The film is gorgeous––I think this is the third time I'm saying that––and in addition to local music and the songs Maeda sings, there is an arresting dirge played by trombones and french horns that emerges shyly throughout the film. It has a little bit of the feeling of an Angelopoulos movie. And all of Kurosawa's expert effects he has developed since Tokyo Sonata are used here with greater effect and purpose. There is a scene in the film where the light in a room dims palpably, very much like a similar effect in Creepy. But here the effect has meaning and emotional quality to it. The drama of bringing Yoko out of her shell is always the centerpiece, and it's to Maeda's credit that she manages to make this singularly unattractive figure (she has gone out of her way to deglamorize Yoko, and the costuming and hair contributes to this very sedated, mutely defensive look) so relentlessly compelling. Yoko is unreceptive to engaging in Uzbekistan's culture, its people, its space or light or customs––but she is a prisoner here, genuinely miserable, with her personality repressed, her wants and drives frustrated. Contrasted against the striking landscape, and you have the most Antonioni-ish of Kurosawa's pictures. And when the singing started, I was overwhelmed. I think it's a genuinely great movie, and one of Kurosawa's absolute best. There is such freedom and generosity on display in this picture––more than in any other film of this very controlled and controlling director.

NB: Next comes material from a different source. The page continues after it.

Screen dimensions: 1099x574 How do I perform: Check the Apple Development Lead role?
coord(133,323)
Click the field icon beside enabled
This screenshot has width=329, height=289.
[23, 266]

Then, the same night, I saw The Excitement of the Do-Re-Mi-Fa Girls, Kurosawa's second feature film. It's a pink film, but a pink film in name, mostly. What it really is up to is more akin to a Godardian campus novel, written by the Three Stooges. There's the hot-take! It's fun, and intermittently very funny. Juzo Itami is one of the stars. It's very clear from the film that Godard is a huge inspiration for early Kurosawa––his comedies are very Godardian in spirit. I had a great time watching the movie, partly because of how clumsy and indie it looked and felt. It had the sense of a lack of complexity you feel in many indie filmmakers debuts. I actually prefer his previous film, Kandagawa River Pervert Wars, which has a more mobile and active camera, some genuine eroticism (which this film almost completely lacks), and some livelier performances.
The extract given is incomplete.